### CONSIGNA BREVE 1
Cuente cuántas líneas de los registros contienen la palabra «Describe», distinguiendo entre mayúsculas y minúsculas. Indique únicamente el número.

### TEXTO PROPORCIONADO
================

Preparación Antes de la
Meditación
Oh
Señor mío Jesucristo, postrada ante tu divina presencia, suplico a tu
amorosísimo corazón que quieras admitirme a la dolorosa meditación de las
veinticuatro horas en las que por nuestro amor quisiste padecer, tanto en tu
cuerpo adorable como en tu alma santísima, hasta la muerte de cruz. Ah, dame tu ayuda, gracia, amor, profunda
compasión y entendimiento de tus padecimientos mientras medito ahora la
hora… Y por las que no puedo meditar te ofrezco la voluntad que tengo de
meditarlas, y quiero en mi intención meditarlas durante todas las horas en que
estoy obligada a dedicarme a mis deberes, o a dormir. Acepta, oh misericordioso Señor, mi amorosa
intención y haz que sea de provecho para mí y para muchos, como si en efecto
hiciera santamente todo lo que deseo practicar.
SEGUNDA HORA
De las 6 a
las 7 de la tarde
Jesús se separa de su Madre Santísima y se
encamina al Cenáculo
Gracias te doy, oh Jesús, por llamarme a la unión
contigo por medio de la oración, y tomando tus pensamientos, tu lengua, tu
corazón y fundiéndome toda en tu Voluntad y en tu amor, extiendo mis brazos
para abrazarte y apoyando mi cabeza sobre tu corazón empiezo:
Mi adorable Jesús, mientras junto contigo he
tomado parte en tus dolores y en los de la afligida Mamá, veo que te decides a
partir para ir a donde el Querer del Padre te llama. Es tanto el amor entre Hijo y Madre que os
vuelve inseparables, por lo que Tú te quedas en el corazón de la Mamá , y la Reina y dulce Mamá se deja
en el tuyo, de otra manera os habría sido imposible el separaros. Pero después, bendiciéndoos mutuamente, Tú le
das el último beso para darle fuerzas en los acerbos dolores que está por
sufrir, le das el último adiós y partes.
Pero la palidez de tu rostro, tus labios
temblorosos, tu voz sofocada como si quisiera romper en llanto al decirle
adiós, ¡ah! todo me dice cuánto la amas y cuánto sufres al dejarla, pero para
cumplir la Voluntad
del Padre, con vuestros corazones fundidos el uno en el otro, a todo os
sometéis, queriendo reparar por aquellos que, por no vencer las ternuras de los
parientes y amigos, los vínculos y los apegos, no se preocupan por cumplir el
Querer Santo de Dios y corresponder al estado de santidad al que Dios los
llama. ¡Qué dolor no te dan estas almas
al rechazar de sus corazones el amor que quieres darles, para contentarse con
el amor de las criaturas!
Amable amor mío, mientras contigo reparo,
permíteme que permanezca con tu Mamá para consolarla y sostenerla mientras Tú
te alejas, después apresuraré mis pasos para alcanzarte. Pero con sumo dolor veo que mi angustiada
Mamá tiembla, y es tanto el dolor, que mientras trata de decir adiós al Hijo,
la voz se le apaga en los labios y no puede articular palabra, casi desfallece
y en su desfallecimiento de amor dice:
“¡Hijo mío, Hijo mío, te bendigo!

================

### CONSIGNA BREVE 2
Reproduzca sin cambios el fragmento de la meditación anterior que va desde «Pero la palidez» hasta «de las criaturas!», ambos incluidos.

================

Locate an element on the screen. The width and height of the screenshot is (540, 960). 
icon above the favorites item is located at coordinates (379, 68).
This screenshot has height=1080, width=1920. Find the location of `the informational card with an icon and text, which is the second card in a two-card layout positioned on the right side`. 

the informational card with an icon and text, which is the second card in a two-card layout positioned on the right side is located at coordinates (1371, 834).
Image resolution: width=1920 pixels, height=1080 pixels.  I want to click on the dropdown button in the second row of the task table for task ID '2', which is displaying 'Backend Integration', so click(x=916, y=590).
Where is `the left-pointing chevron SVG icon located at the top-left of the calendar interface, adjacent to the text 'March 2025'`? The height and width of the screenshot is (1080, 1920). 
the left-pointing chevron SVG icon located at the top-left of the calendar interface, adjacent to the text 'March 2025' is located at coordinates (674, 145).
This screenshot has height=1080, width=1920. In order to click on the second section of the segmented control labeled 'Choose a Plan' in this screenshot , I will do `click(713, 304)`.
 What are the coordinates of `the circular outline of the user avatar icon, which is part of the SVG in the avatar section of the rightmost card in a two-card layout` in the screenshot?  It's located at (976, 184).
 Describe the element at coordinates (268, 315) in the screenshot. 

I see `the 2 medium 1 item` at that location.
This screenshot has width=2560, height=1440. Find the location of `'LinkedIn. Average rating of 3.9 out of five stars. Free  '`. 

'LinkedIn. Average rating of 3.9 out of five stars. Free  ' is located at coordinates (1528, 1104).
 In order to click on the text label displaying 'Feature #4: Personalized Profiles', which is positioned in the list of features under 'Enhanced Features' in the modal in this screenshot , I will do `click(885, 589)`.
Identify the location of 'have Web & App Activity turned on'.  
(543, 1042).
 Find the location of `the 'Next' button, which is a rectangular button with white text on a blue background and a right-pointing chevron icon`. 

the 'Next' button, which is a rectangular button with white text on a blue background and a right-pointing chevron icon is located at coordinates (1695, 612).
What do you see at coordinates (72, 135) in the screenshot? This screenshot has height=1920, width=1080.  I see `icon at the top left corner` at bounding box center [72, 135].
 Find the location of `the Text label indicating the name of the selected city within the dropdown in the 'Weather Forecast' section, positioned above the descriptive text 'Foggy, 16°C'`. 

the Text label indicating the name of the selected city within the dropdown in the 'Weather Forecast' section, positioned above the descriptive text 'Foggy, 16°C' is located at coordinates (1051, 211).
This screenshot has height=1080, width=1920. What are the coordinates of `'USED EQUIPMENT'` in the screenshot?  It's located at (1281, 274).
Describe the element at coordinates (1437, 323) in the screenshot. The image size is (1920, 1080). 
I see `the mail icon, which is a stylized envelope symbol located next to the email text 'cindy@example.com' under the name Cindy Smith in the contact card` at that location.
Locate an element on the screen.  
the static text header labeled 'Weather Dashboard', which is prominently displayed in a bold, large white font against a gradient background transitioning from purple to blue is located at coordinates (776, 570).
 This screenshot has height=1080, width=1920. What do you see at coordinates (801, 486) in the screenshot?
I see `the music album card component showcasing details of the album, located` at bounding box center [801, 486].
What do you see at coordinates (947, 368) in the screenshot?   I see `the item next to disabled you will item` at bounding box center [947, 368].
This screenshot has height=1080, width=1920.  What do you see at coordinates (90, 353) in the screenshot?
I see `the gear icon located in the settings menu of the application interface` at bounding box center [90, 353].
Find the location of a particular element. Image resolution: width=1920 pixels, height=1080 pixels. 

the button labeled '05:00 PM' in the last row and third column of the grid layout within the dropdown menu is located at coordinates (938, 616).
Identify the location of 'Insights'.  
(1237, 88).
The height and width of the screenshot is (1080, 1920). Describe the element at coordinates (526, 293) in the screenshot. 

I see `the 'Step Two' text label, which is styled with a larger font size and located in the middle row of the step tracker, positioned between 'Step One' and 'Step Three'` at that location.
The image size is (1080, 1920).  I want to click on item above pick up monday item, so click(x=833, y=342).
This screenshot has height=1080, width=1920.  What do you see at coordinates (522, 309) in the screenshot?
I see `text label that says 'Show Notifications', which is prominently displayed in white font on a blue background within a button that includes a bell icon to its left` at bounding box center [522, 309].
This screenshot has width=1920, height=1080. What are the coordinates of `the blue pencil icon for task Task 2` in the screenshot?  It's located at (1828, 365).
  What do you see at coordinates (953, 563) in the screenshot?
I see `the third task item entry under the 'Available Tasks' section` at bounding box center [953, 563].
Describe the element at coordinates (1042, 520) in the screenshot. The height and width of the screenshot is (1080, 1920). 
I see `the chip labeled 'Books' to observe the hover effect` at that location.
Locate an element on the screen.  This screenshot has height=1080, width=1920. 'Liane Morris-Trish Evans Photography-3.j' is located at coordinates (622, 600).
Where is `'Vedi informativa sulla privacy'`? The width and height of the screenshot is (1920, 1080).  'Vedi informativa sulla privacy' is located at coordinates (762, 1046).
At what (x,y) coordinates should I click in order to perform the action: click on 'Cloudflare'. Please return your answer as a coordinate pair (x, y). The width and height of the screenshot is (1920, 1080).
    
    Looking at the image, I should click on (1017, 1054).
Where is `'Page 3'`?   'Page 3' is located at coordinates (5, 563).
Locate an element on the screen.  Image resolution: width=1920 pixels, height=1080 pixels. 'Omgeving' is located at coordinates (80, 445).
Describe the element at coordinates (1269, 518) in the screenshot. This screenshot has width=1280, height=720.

================

### RESPUESTA FINAL 1
5

### RESPUESTA FINAL 2
Pero la palidez de tu rostro, tus labios
temblorosos, tu voz sofocada como si quisiera romper en llanto al decirle
adiós, ¡ah! todo me dice cuánto la amas y cuánto sufres al dejarla, pero para
cumplir la Voluntad
del Padre, con vuestros corazones fundidos el uno en el otro, a todo os
sometéis, queriendo reparar por aquellos que, por no vencer las ternuras de los
parientes y amigos, los vínculos y los apegos, no se preocupan por cumplir el
Querer Santo de Dios y corresponder al estado de santidad al que Dios los
llama. ¡Qué dolor no te dan estas almas
al rechazar de sus corazones el amor que quieres darles, para contentarse con
el amor de las criaturas!